## [Extrait du texte]
+--
Une
des montres les plus marquantes des années 2000 fut sans aucun doute
l'Opus V qui mit en lumière la créativité de l'horlogerie
indépendante et qui définit une nouvelle approche stylistique basée
sur un boîtier imposant aux formes sensuelles au service d'un
affichage original de l'heure combinant heures vagabondes et
sautantes. L'Opus V fut le fruit de la collaboration entre Max
Büsser, alors à la tête de Harry Winston Rare Timepieces et Felix
Baumgartner qui put, à travers ce projet, créer les bases des
futures 20x d'Urwerk. Cette Opus fut la dernière de l'ère Max
Büsser qui quitta à l'issue de cette aventure commune Harry Winston
pour fonder sa propre marque: Max Büsser and Friends.
Urwerk et MB&F ont années après années contribué à secouer le cocotier horloger en présentant des montres innovantes et originales marquée par une très grande cohérence entre leur designs et les systèmes d'affichage. Chaque marque a évidemment suivi sa propre voie, Urwerk explorant et réinventant le thème de l'heure vagabonde avec une rare maîtrise tandis que MB&F privilégiait la répartition des fonctions dans deux zones distinctes insérées dans des boîtiers, tri-dimensionnels pour la plupart, afin de créer de véritables machines horlogères aux inspirations multiples.
+--
Éléments stockés:
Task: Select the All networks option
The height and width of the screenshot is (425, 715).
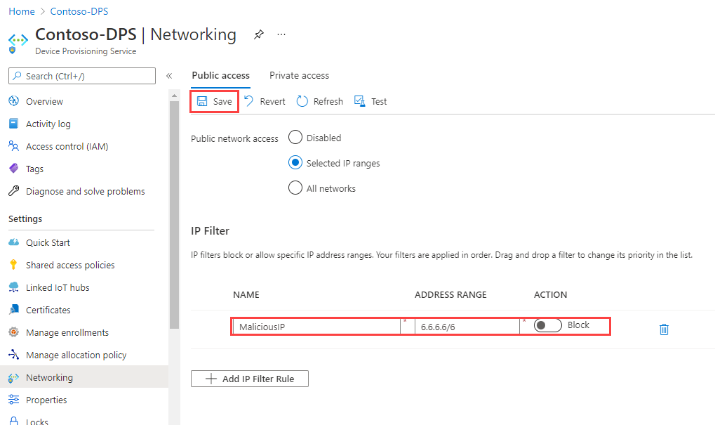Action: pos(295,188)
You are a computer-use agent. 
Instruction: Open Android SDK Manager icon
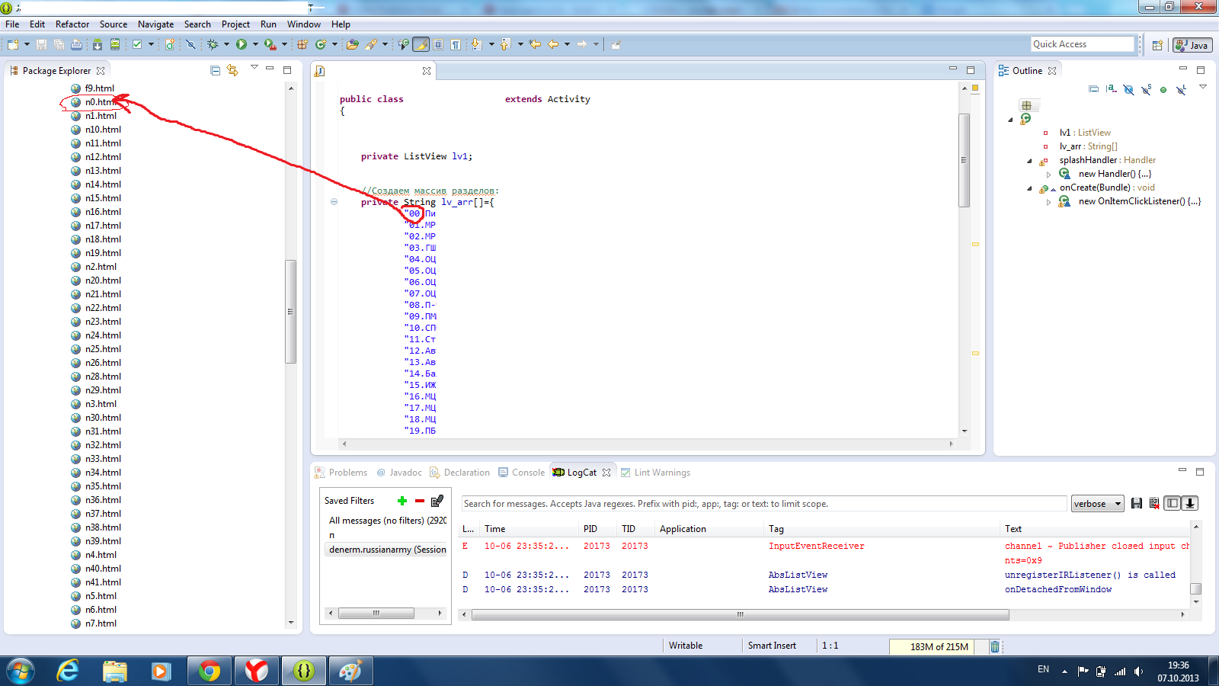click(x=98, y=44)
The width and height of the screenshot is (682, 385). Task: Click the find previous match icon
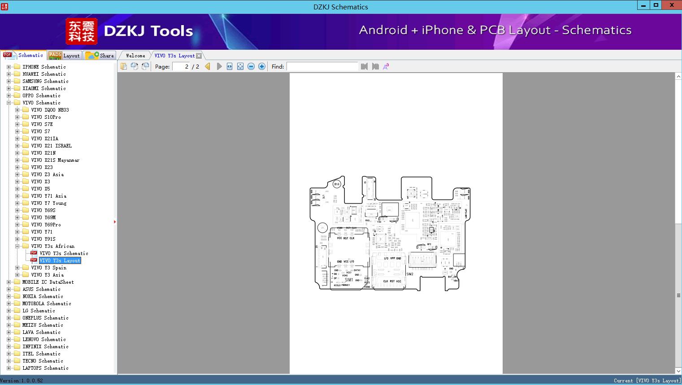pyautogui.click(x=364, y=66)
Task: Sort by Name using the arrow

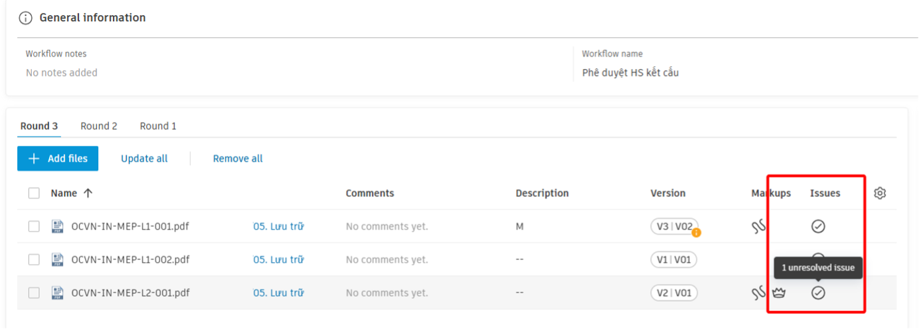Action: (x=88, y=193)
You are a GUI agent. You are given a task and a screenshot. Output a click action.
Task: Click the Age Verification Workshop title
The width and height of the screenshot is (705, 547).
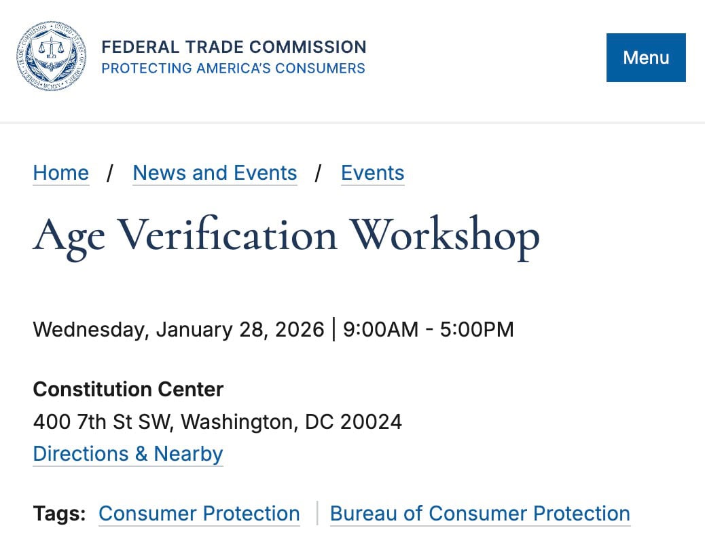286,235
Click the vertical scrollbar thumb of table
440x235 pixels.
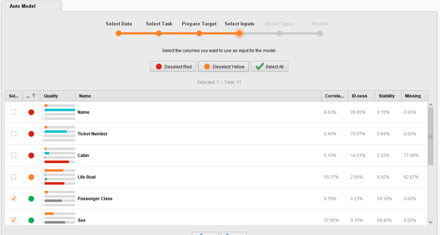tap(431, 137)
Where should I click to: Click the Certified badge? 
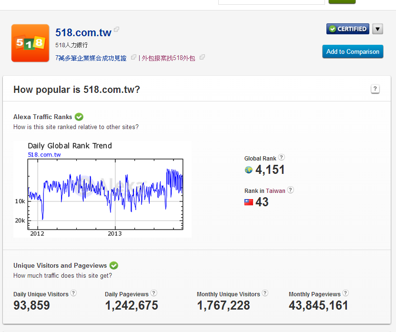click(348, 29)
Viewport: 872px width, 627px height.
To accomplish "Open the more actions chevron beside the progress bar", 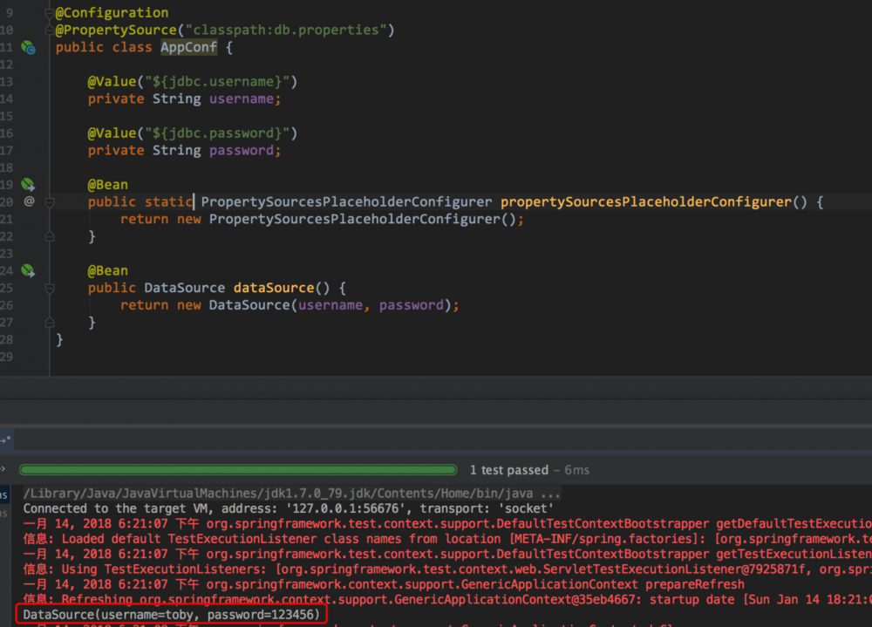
+--
## [Consignes de travail]
Pourriez-vous reprendre le texte sur l'Opus V à la suite de sa dernière phrase ? Ce matériel n'a aucun lien avec le texte sur l'Opus V.

## [Réponse attendue]
Si
leurs créations respectives ne peuvent être confondues, Felix
Baumgartner et Max Büsser partagent une ambition commune qui
consiste, à travers des projets sans compromis, à aller bien plus
loin que la simple représentation du temps qui passe. Que ce soit
chez Urwerk ou MB&F, il y a toujours des cinématiques
particulières, des jeux d'aiguilles, de satellites ou d'autres
éléments qui projettent leurs montres dans une dimension où la
mécanique abandonne son statut de simple moteur de l'affichage du
temps pour se hisser sur le devant de la scène. Imaginez que la
machinerie des décors d'un théâtre incarne le rôle principal
d'une pièce: c'est un peu l'idée que je retrouve chez Urwerk et
MB&F.
Cette
communauté d'esprit rendait donc possible une nouvelle collaboration
entre Felix Baumgartner et Max Büsser même si leurs emplois du
temps respectifs laissaient peu de disponibilités pour la mettre en
oeuvre.
C'est
ainsi que C3H5N3O9 est né. Cette formule chimique est assurément
explosive puisque il s'agit de celle de la nytroglycérine. Mais elle
est également le nom déroutant et imprononçable d'une plateforme
horlogère portée par une véritable dream-team et dont l'idée
fondatrice a été définie en 2008 par Felix Baumgartner et Max
Büsser. L'objectif de la plateforme, un vrai laboratoire d'idées
en fait, est de pouvoir proposer des pièces expérimentales qui ne
seraient pas envisageables dans le contexte d'Urwerk ou de MB&F
mais qui rassembleraient certaines caractéristiques de ces deux
marques. Des montres de "synthèse" alors? Eh non, car ce
serait justement le piège à éviter. Les pièces expérimentales
crées dans le contexte de C3H5N3O9 doivent au contraire profiter du
cumul des énergies propres à Urwerk et à MB&F s pour
s'affranchir des contraintes inhérentes à celles des marques et
pour explorer de nouvelles voies.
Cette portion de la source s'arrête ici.